Neutralization of TNF-α in humans with rheumatoid arthritis or Crohn’s disease has been associated with the development of humoral autoimmunity. To determine the effect of TNF-α neutralization on cell-mediated and humoral-mediated responses, we administered anti-TNF-α mAb to mice undergoing acute graft-vs-host disease (GVHD) using the parent-into-F₁ model. In vivo neutralization of TNF-α blocked the lymphocytopenic features characteristic of acute GVHD and induced a lupus-like chronic GVHD phenotype (lymphoproliferation and autoantibody production).
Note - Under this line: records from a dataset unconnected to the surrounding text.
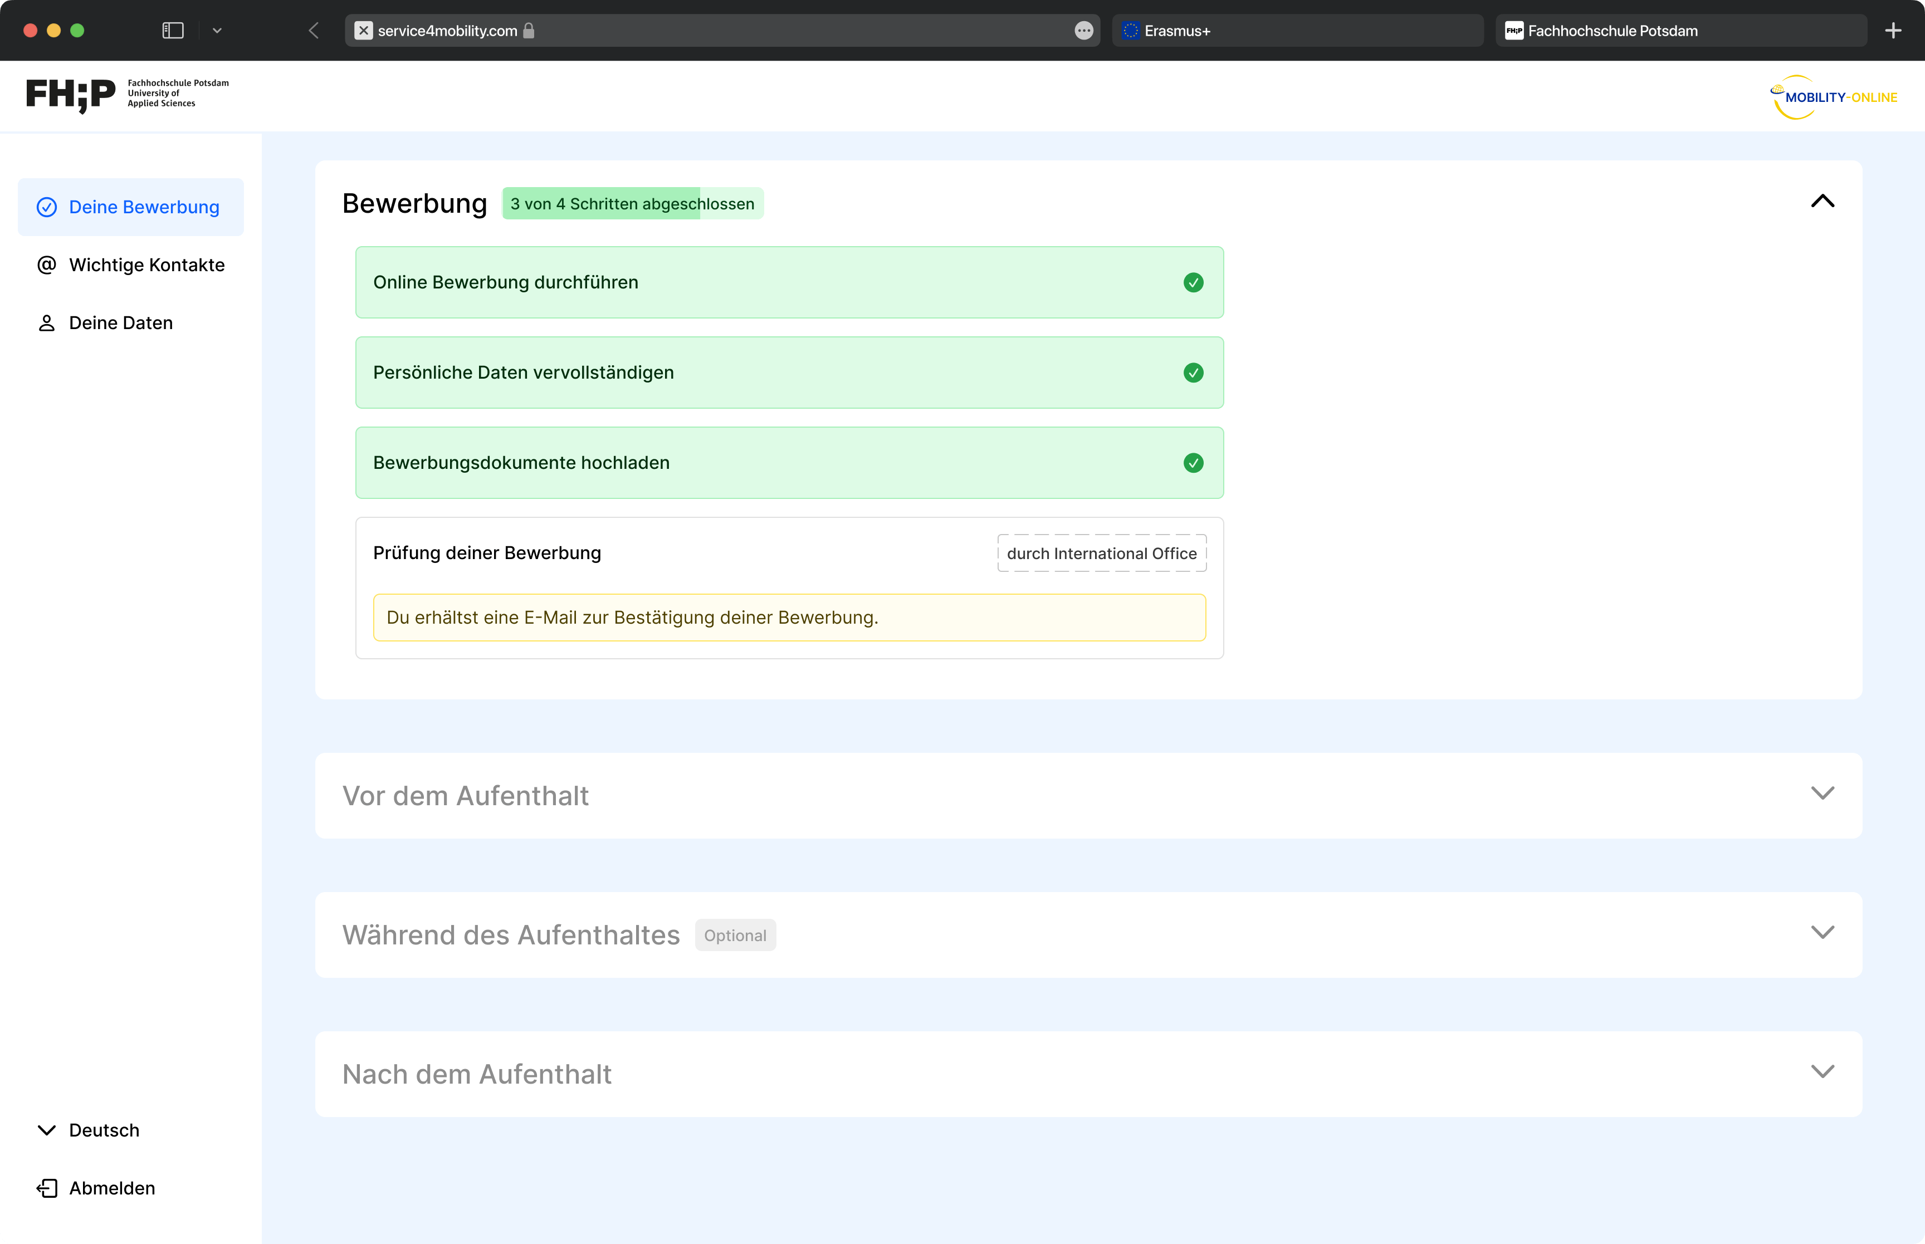Open the address bar ellipsis menu
Viewport: 1925px width, 1244px height.
pyautogui.click(x=1083, y=31)
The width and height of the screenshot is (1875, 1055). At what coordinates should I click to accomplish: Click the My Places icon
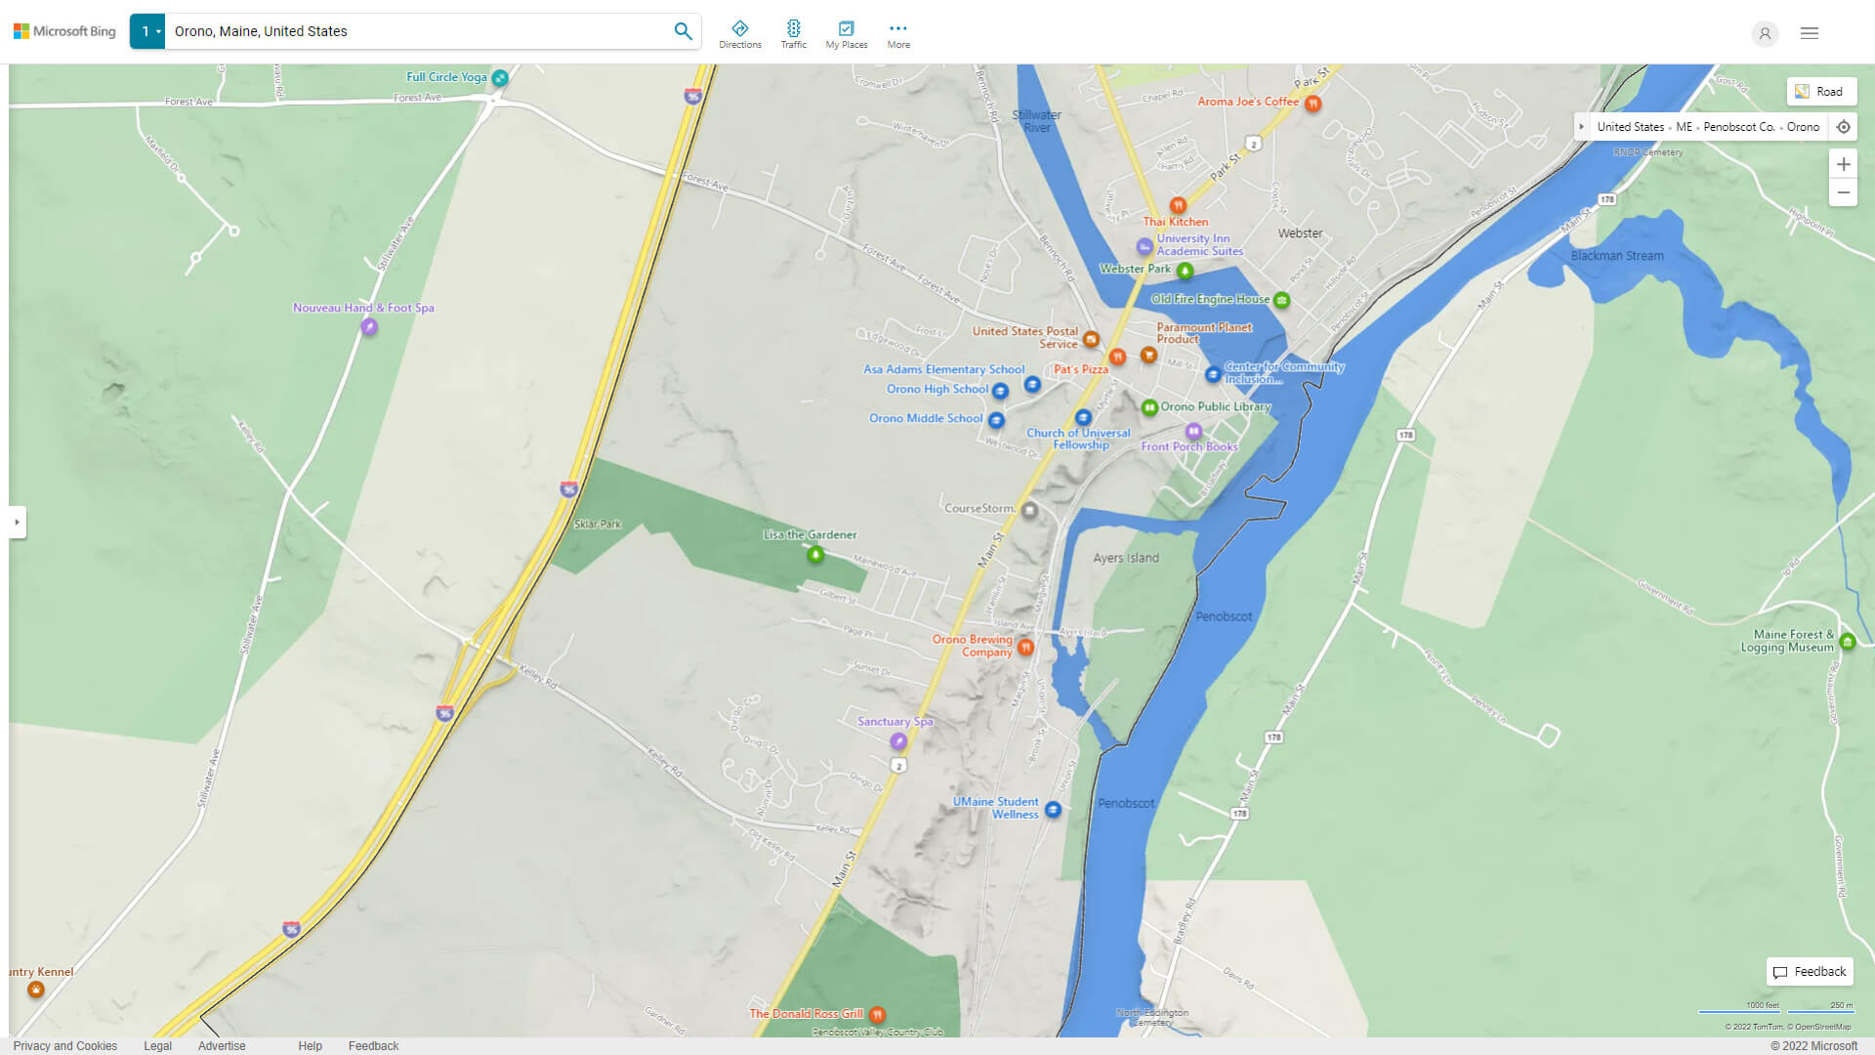coord(846,31)

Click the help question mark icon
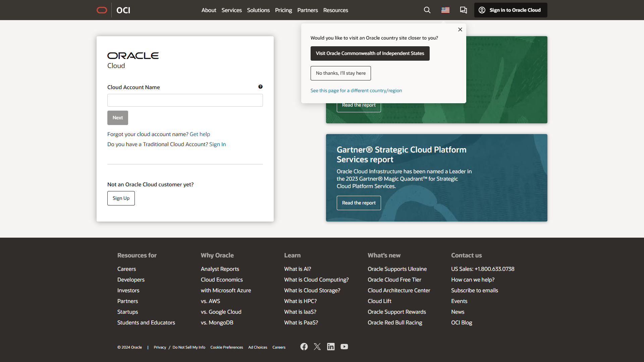pyautogui.click(x=261, y=86)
These effects resulted from complete inhibition of detectable antihost CTL activity and required the presence of anti-TNF-α mAb for the first 4 days after parental cell transfer, indicating that TNF-α plays a critical role in the induction of CTL. Moreover, an in vivo blockade of TNF-α preferentially inhibited the production of IFN-γ and blocked IFN-γ-dependent up-regulation of Fas; however, cytokines such as IL-10, IL-6, or IL-4 were not inhibited. These results suggest that a therapeutic TNF-α blockade may promote humoral autoimmunity by selectively inhibiting the induction of a CTL response that would normally suppress autoreactive B cells.